OF: No, io dico sempre che i comici si dividono in due categorie: i comunicatori, come me, e gli artisti. I comunicatori sono quelli che rimangono uguali anche quando sono giù dal palco. Gli artisti sono quei comici che scelgono la comicità perché fanno fatica a comunicare nella vita, quindi quando scendono dal palco non è che se la tirano, è che spesso sono introversi, insicuri e quando scendono dal palco non hanno più quel controllo che avevano durante lo spettacolo.

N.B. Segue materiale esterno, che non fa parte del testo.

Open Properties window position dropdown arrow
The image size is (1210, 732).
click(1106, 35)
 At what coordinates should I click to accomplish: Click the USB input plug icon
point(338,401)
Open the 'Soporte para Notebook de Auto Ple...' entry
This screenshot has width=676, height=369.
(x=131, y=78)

LB: «Ridi’in’Garage» dà la possibilità a tante persone di esordire, provare, sperimentare. Tu come hai cominciato?

OF: Con il teatro, a sedici-diciassette anni mi è venuta questa curiosità verso il mondo del teatro, quindi ho frequentato la scuola del Teatro Prova. Poi sono andato ad una scuola di teatro di Milano e lì una sera mi hanno detto se avevo voglia di andare a vedere i comici del Lab Scaldasole. La cosa mi piacque molto, proposi un mio pezzo e iniziai a crescere in questo laboratorio, in cui cominciai a vedere che la mia comicità andava sempre meglio. Così entrai nel cast fisso, che comprendeva gente come la Pozzoli e De Angelis, i Pali e Dispari, i Turbolenti, Debora Villa che all’epoca era nei Due di Picche, tutta la new wave di quel generazione che ha fatto parte di Zelig e Colorado. Parallelamente ho continuato a fare spettacoli in teatro, ho mollato quando è iniziata la parte legata alla televisione. Insomma anche io, come comico, sono nato in un laboratorio.